Their format also allowed focusing on certain skills.
The course was broken into 2 parts. A small, tight part (cloverleaf design), which probably took 20 seconds to clear, then a higher speed skidpad type back half of the course. In the morning, you’d only run half the course at a time to focus on one style of driving, then in the afternoon the track was connected so you’d have to focus on both and deal with a high speed connection between the sections. They were strict about the schedule, so you got equal practice on both sections and maximized time on course rather than having long transitions.
So, my 2 cents:
1. Keep trackmasters in your bookmarks and look for autox events
2. Sign up if you want seat time or are tweaking things for your car
You may feel like you’re missing a track day… until you see all of the guys doing the track day watching you, because you’re on course and they’re not!September 11, 2012 at 12:48 am #1054Jeff RobertsMember
Any course maps to share with us?

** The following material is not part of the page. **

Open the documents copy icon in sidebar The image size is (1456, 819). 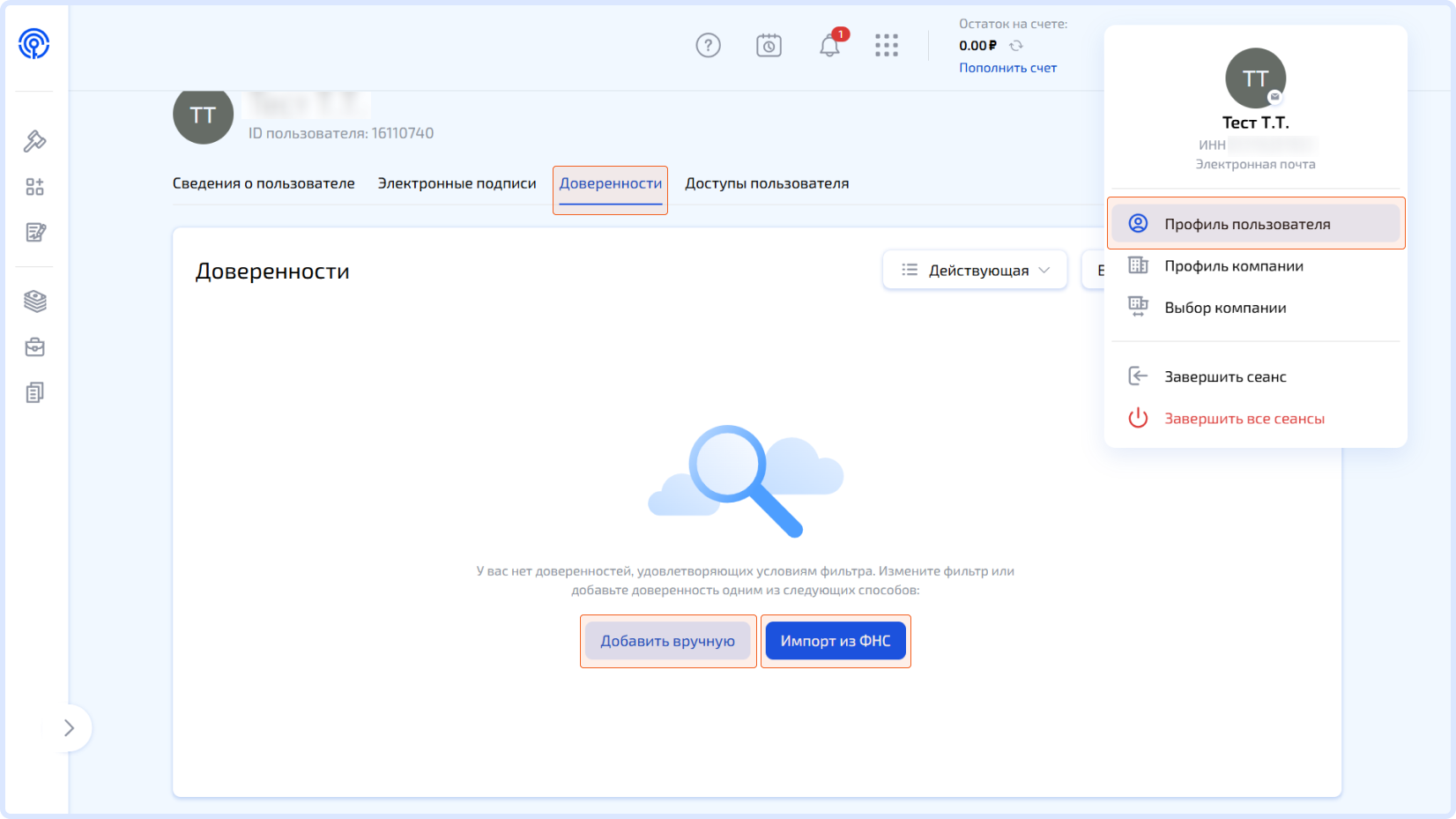click(34, 392)
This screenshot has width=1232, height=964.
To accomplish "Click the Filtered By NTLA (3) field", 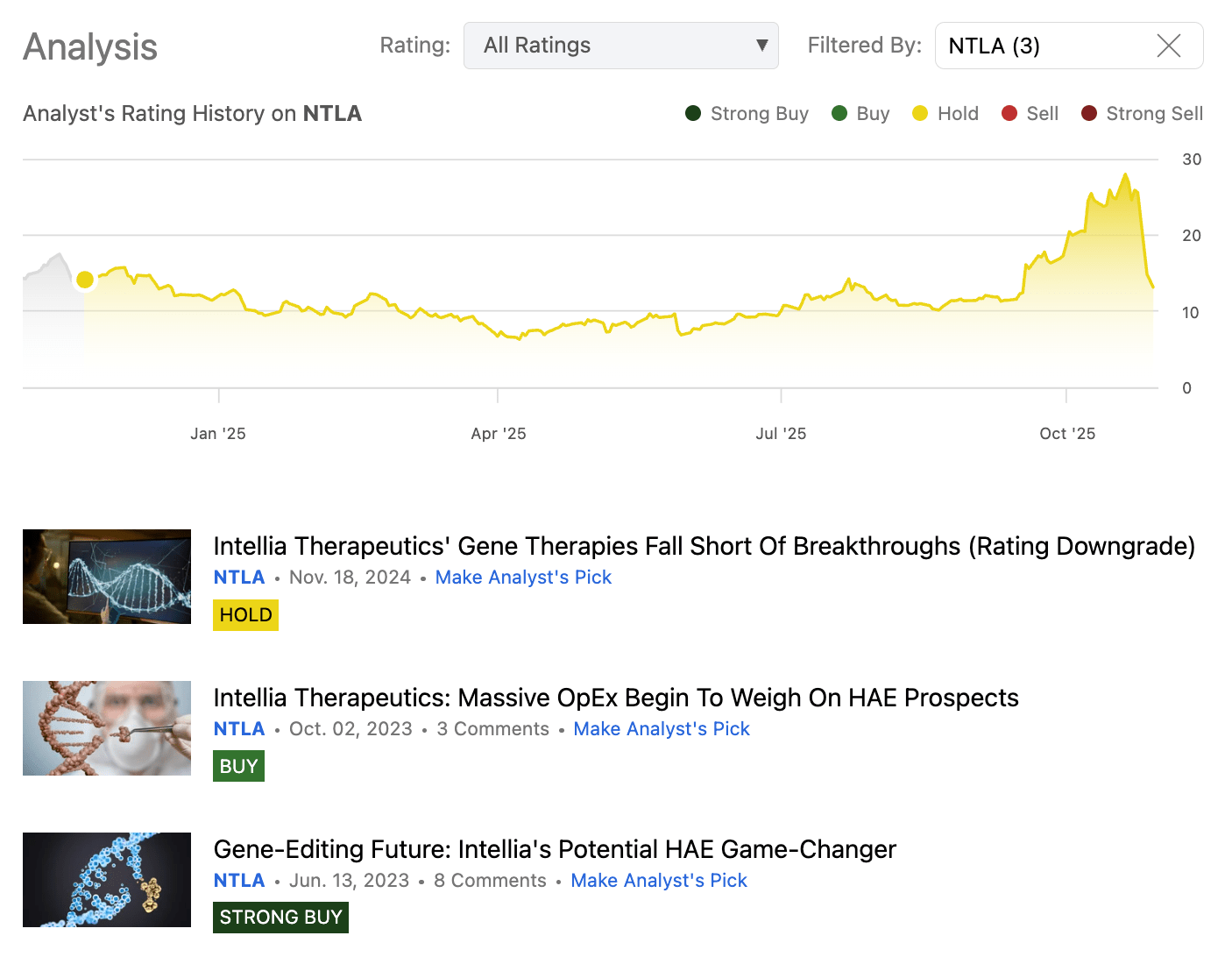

How long was the “course?” I read about this event at baautox over the weekend.September 11, 2012 at 2:47 am #1055Brian ShadleParticipant
Most of the first half:
Overall, it was a short course, but hit the major elements. With the 40+ runs on it, the ~40 second length felt about right.
The slow speed section was all done in 1st gear and was VERY slow / lots of input into the last part of the cloverleaf. The transition section between the courses is missing between the two courses in the photos above, but it ran at probably 30mph through some deceiving corners (was intended to make you think there were curves, but you could take it straight). In the entry to the second half, I was maxing out at 60mph, hitting a bump in the course, then braking when the car settled to get into the slalom.
Though the course was basic and relatively short compared to the ones we’ve set up (Candlestick), it still let you focus on tight elements and skidpad elements and get a lot of practice in. If you wanted to come out and play around with your suspension between session or tire pressures, that was encouraged as well.
The only thing missing was a timing system to get a true readout if your changes made you faster vs what you think made you faster.September 11, 2012 at 10:24 am #1056Dave DunwoodieParticipant
I wasn’t there, but instructed at one earlier this year. Lots of fun!